The problem in the Citraland case is the transfer of function from HGU (state/BUMN assets) to HGB (for private interests) which is suspected of violating procedures.
Conclusion: Weak State Asset Governance
The Citraland North Sumatra land case is not just a land dispute, but a reflection of weak state asset governance and supervision in the national land system.
The change from HGU to HGB should pay attention to the principles of agrarian law, the social function of land, and the public interest. Through transparent and fair law enforcement, it is hoped that the management of state assets in the future can run in a more orderly manner and be oriented towards the prosperity of the people.
References
- Law Number 5 of 1960 concerning Basic Regulations on Agrarian Principles.

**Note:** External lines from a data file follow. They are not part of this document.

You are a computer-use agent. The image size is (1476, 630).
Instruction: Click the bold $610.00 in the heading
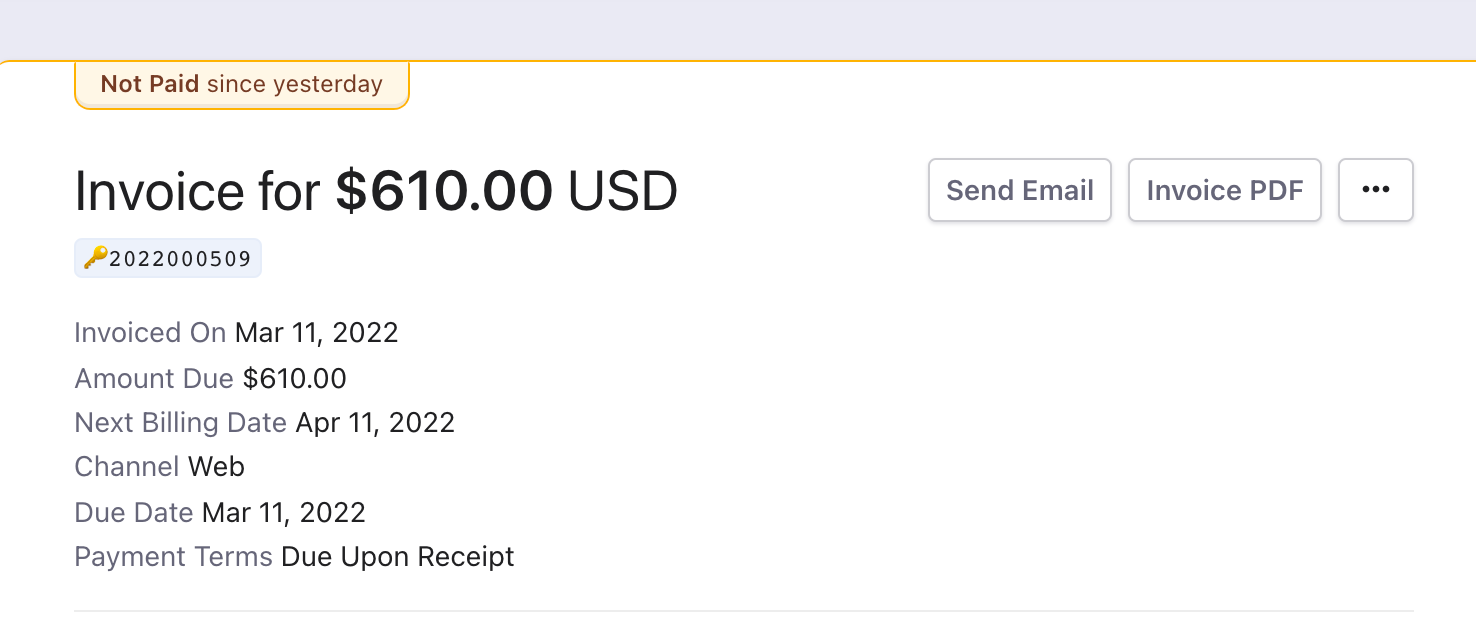click(x=443, y=191)
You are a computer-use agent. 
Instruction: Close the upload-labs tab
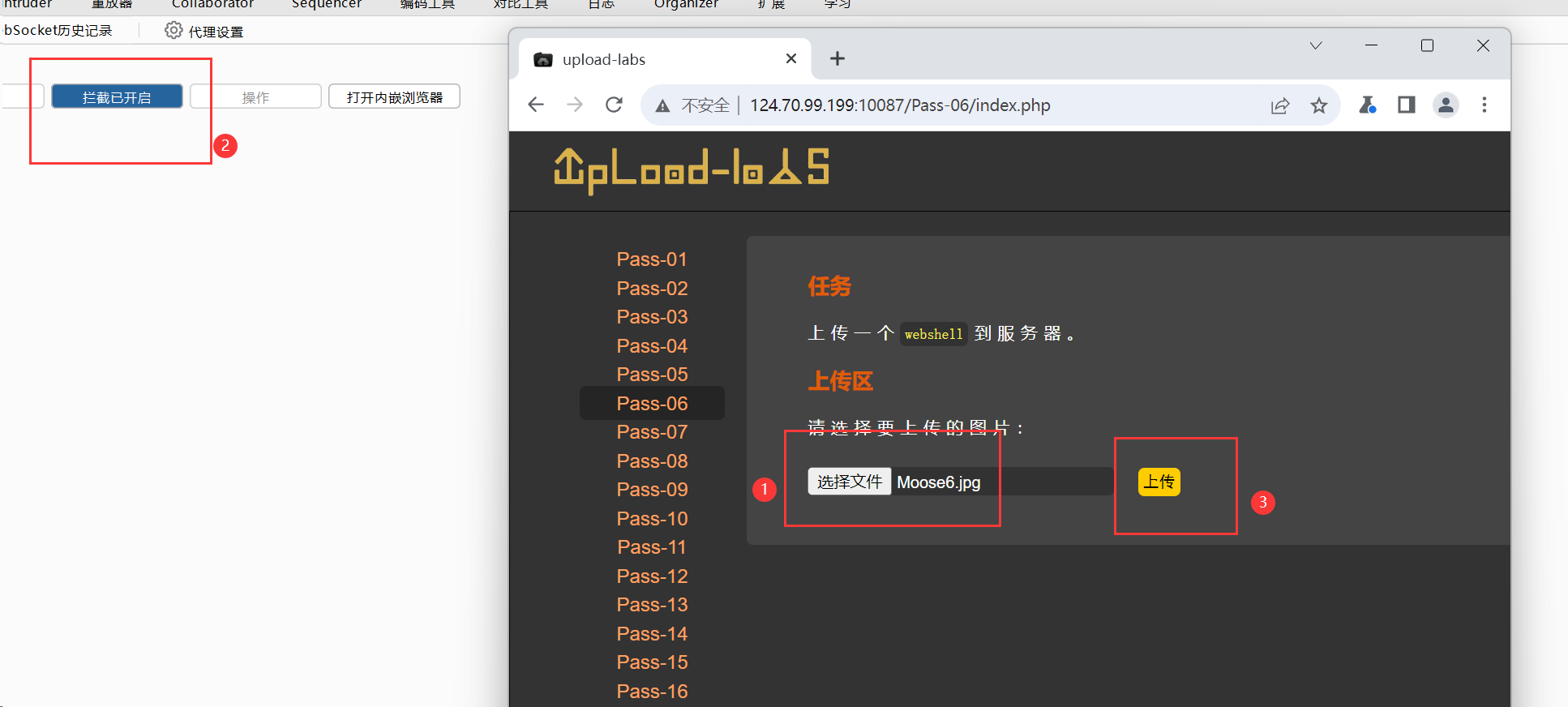791,59
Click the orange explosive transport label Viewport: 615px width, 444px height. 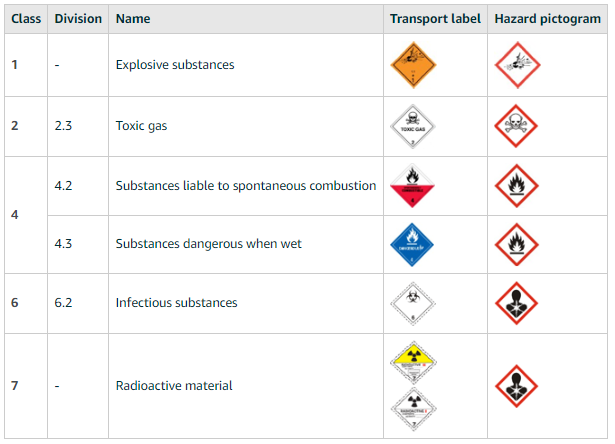click(x=414, y=65)
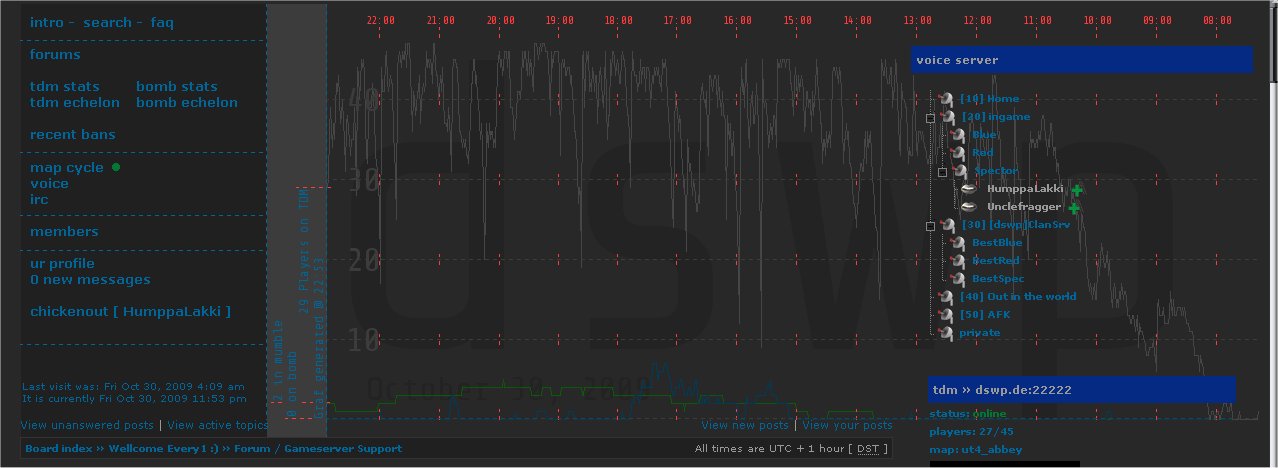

- Government Regulation Number 18 of 2021 concerning Management Rights, Land Rights, Condominium Units, and Land Registration.
- Law Number 31 of 1999 jo. Law Number 20 of 2001 concerning the Eradication of Corruption Crimes.
- Analisadaily. (2025). Kejati Sumut Investigates Alleged Corruption of Citraland Land.
- DetikSumut. (2025). Citraland Case: North Sumatra Prosecutor's Office Names BPN Official as Suspect.
- Strateginews. (2025). Alleged Violations in the Change of Land Use Rights of PTPN I to Citraland's Building Use Rights.